The proposal, which will be submitted as part of an ongoing class-action lawsuit against the jail, will be due to the court by October 15. As we reported last spring, the Southern Poverty Law Center filed suit on behalf of all Orleans Parish Prison inmates in April:
The alleged details of daily life in OPP — including charges of dangerously overfilled cells, inadequate medical care and a culture of indifference to the inmates' welfare on the part of guards, supervisors, wardens, all the way up to Gusman himself — have inundated SPLC's office. On an average day, OPP is home to more than 3,200 inmates, or the equivalent of nearly 1 percent of New Orleans' total population.
In an interview for that story, SPLC attorney Katie Schwartzmann said the evidence against the Sheriff's Office was "overwhelming."

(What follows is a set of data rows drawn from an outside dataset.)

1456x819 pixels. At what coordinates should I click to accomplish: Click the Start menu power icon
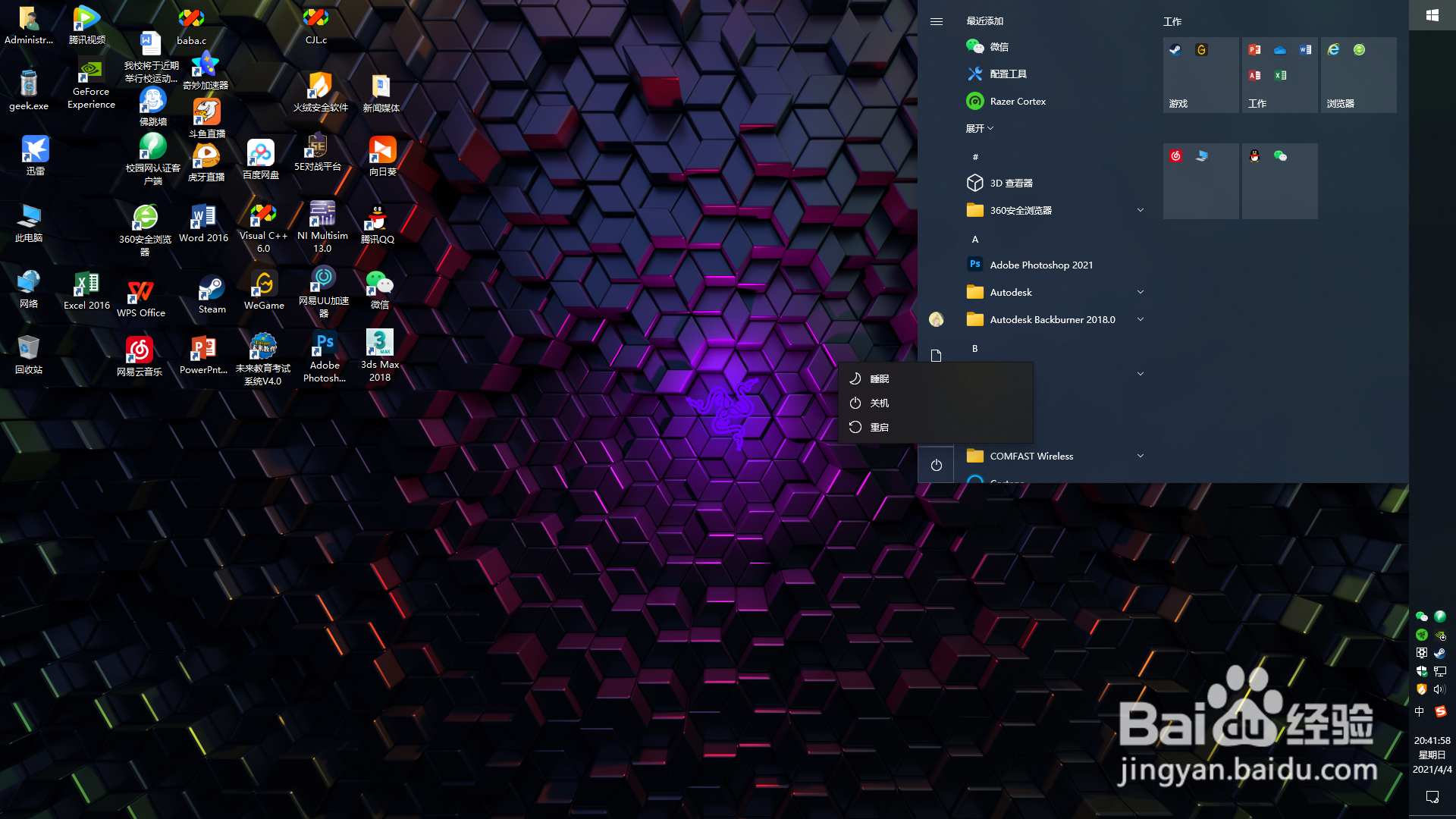click(x=937, y=465)
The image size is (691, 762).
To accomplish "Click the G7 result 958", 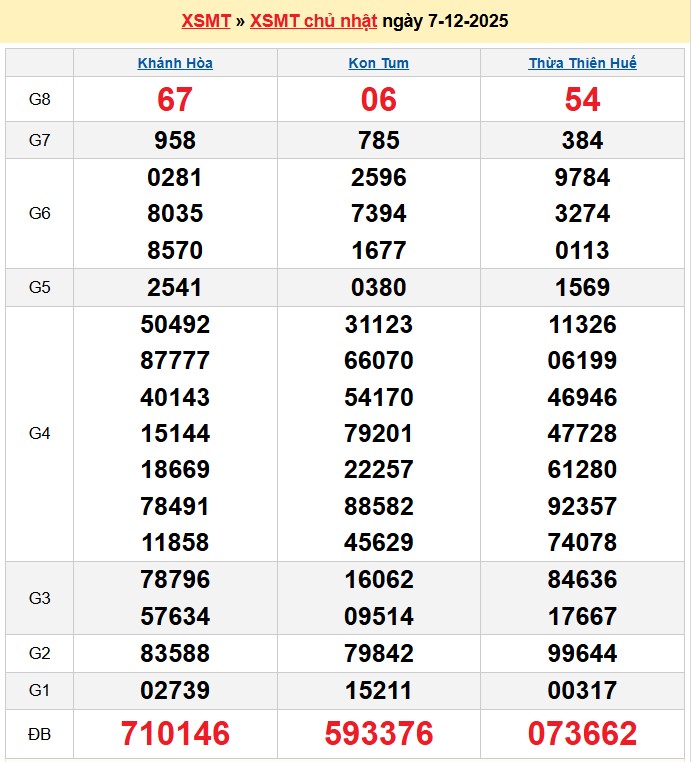I will (175, 141).
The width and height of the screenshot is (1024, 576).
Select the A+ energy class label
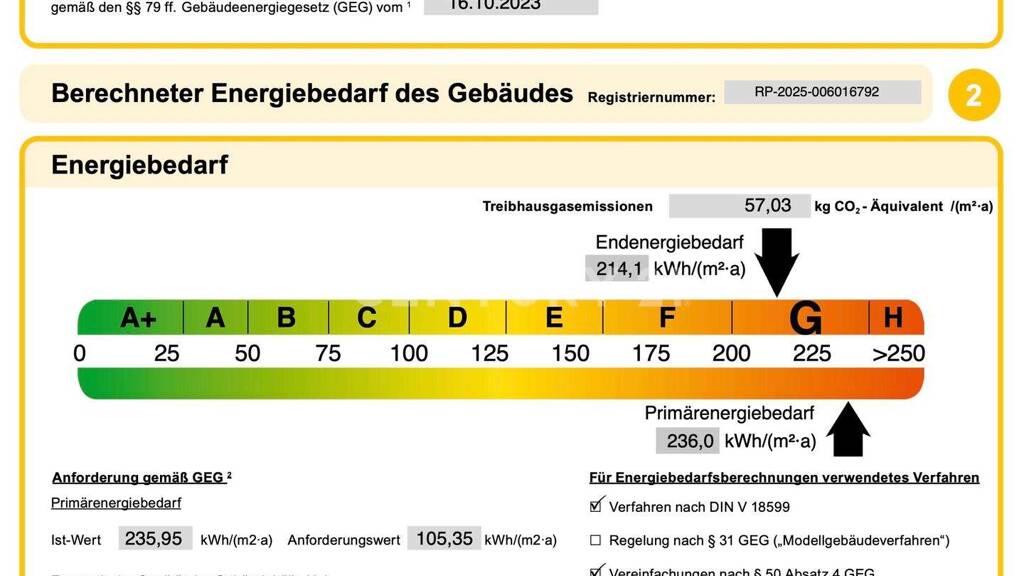(x=138, y=318)
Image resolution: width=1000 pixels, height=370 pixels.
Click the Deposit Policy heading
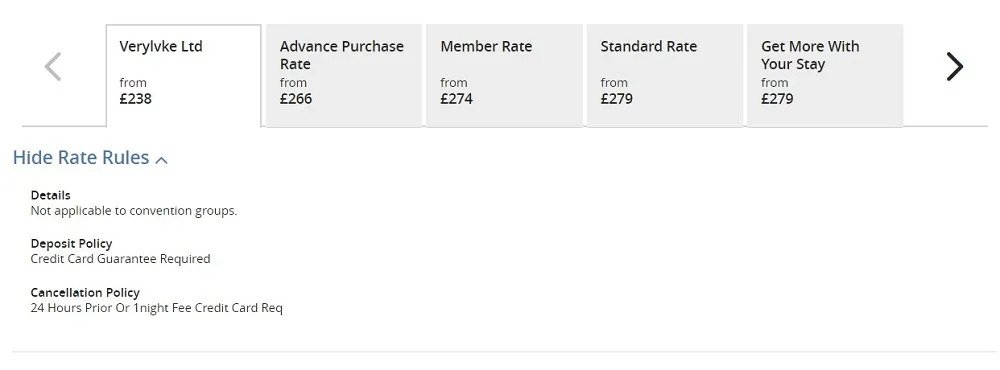pyautogui.click(x=71, y=244)
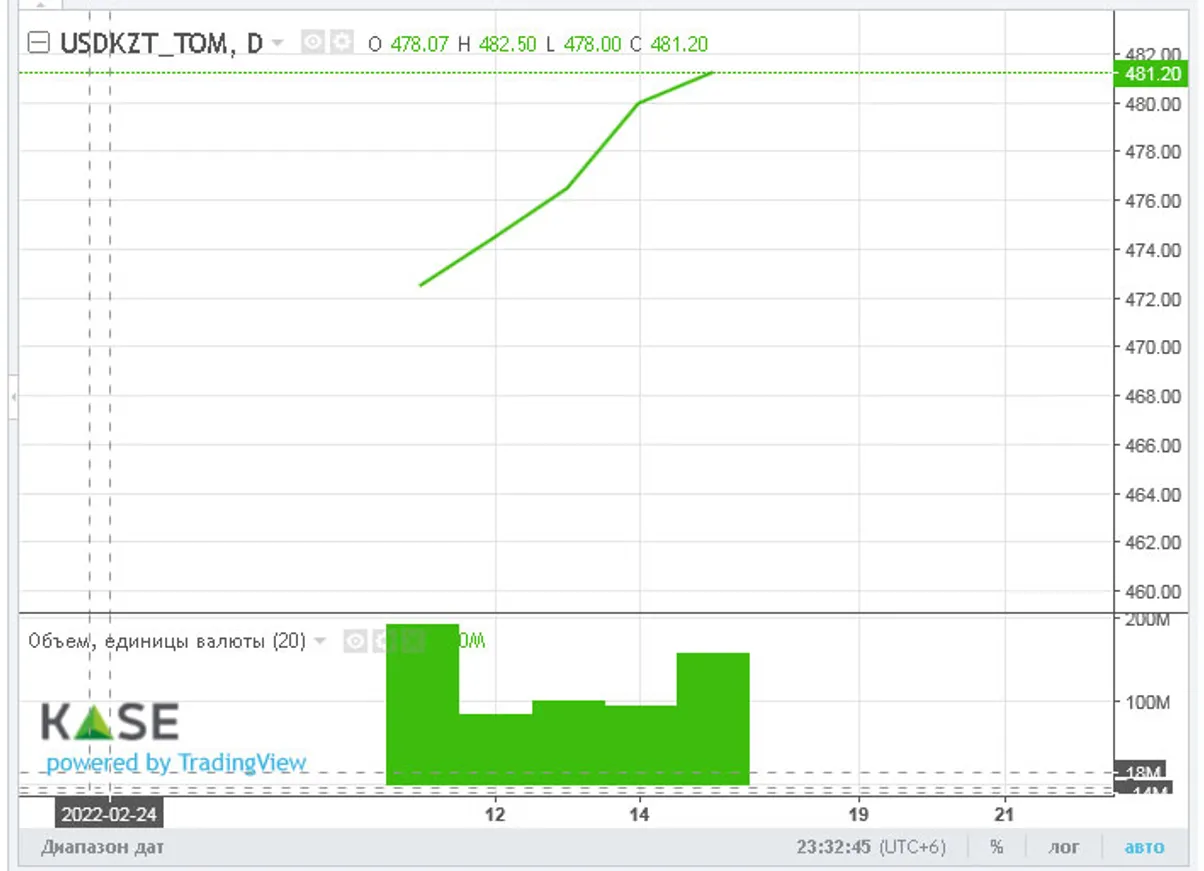
Task: Collapse the USDKZT_TOM legend box
Action: (x=39, y=43)
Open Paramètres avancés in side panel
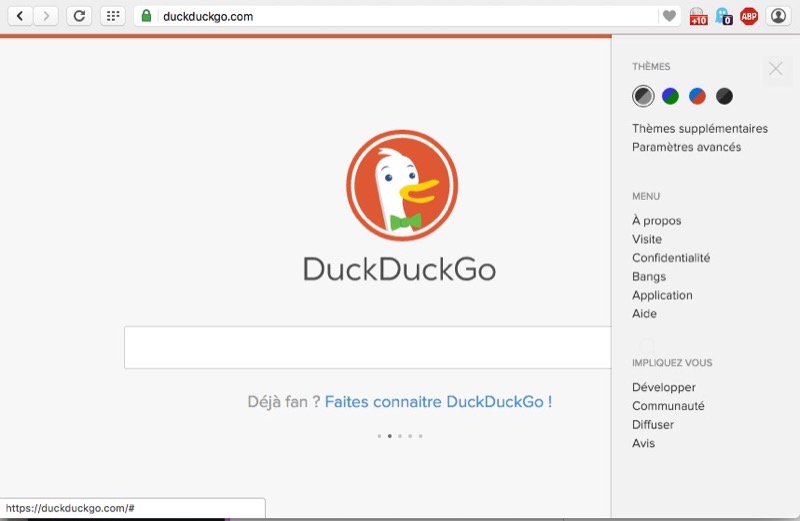Screen dimensions: 800x521 [686, 147]
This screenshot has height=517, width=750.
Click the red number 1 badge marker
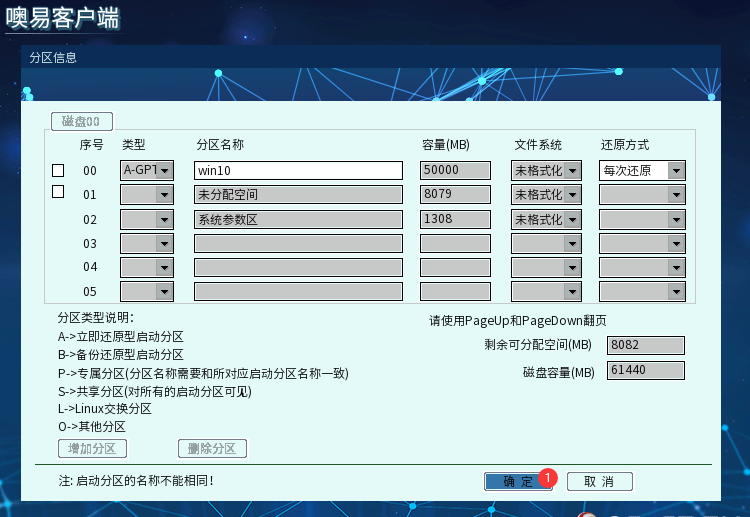[x=547, y=477]
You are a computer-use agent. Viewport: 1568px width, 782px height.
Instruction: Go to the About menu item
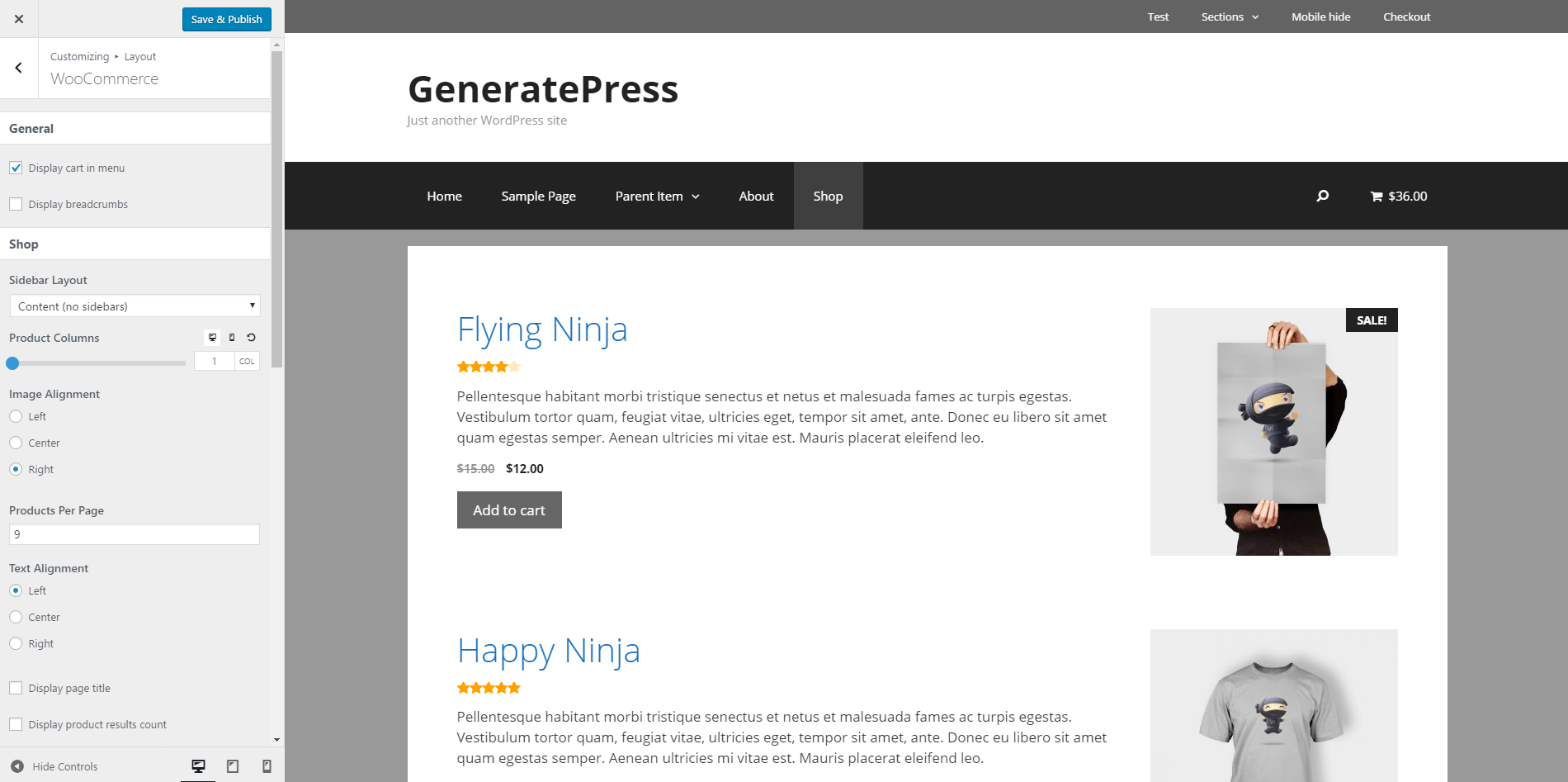point(756,196)
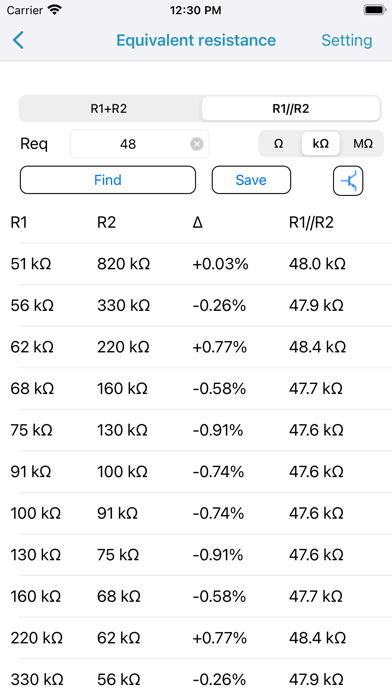Open the Setting link
Screen dimensions: 392x696
point(347,40)
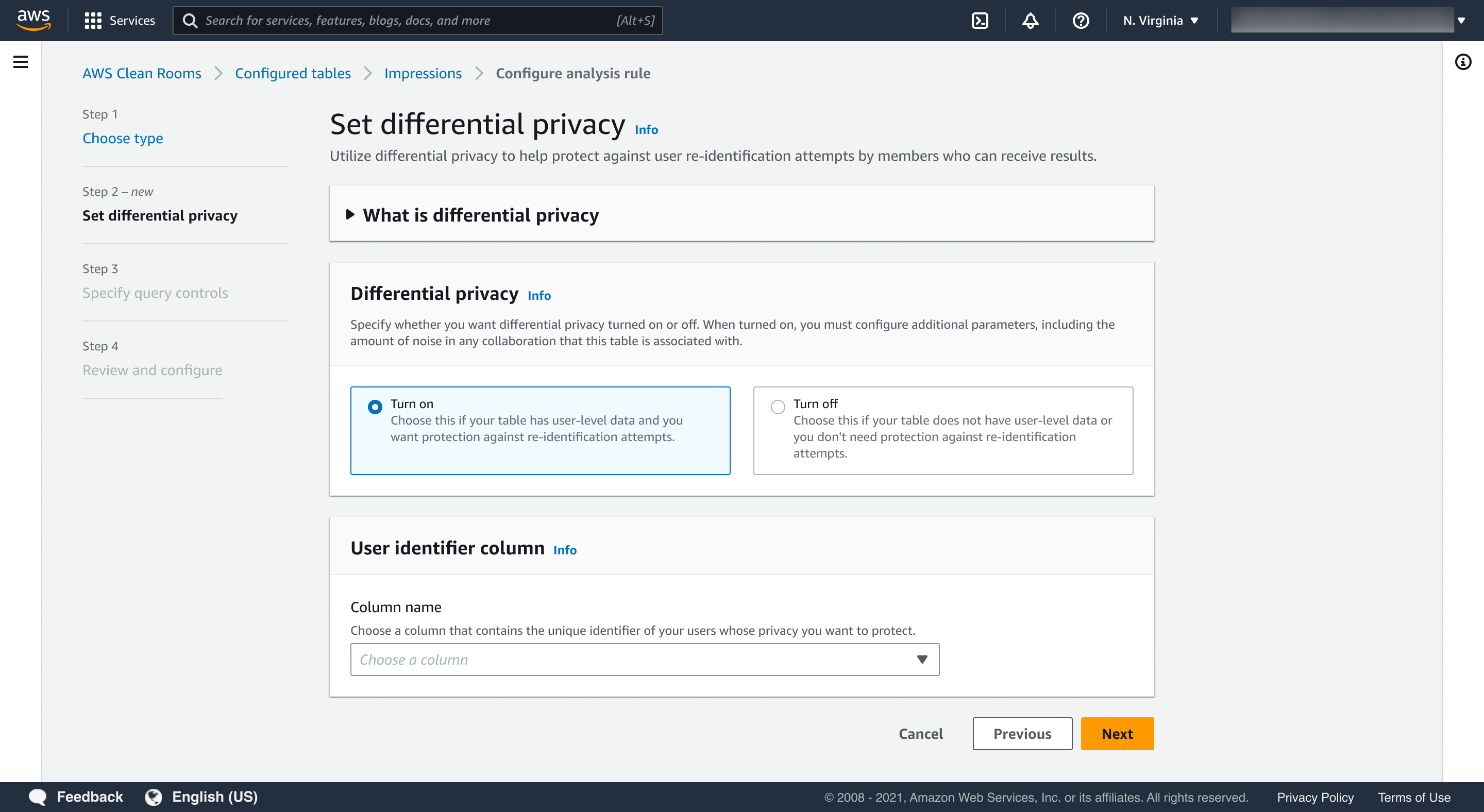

Attached to the 38-page lawsuit are 19 affidavits signed by current or former inmates, including 10 named plaintiffs. The witnesses paint a picture of an institution where brutal violence is the norm, with little intervention from guards, and where medical attention arrives late if at all.
The federal government has been negotiating an agreement with the Sheriff's Office for more than a year, following several years of federal scrutiny. Last month, Justice intervened in the lawsuit. Africk has also granted a request from Gusman that the city of New Orleans — which controls the the sheriff's budget — be named as a third-party defendant.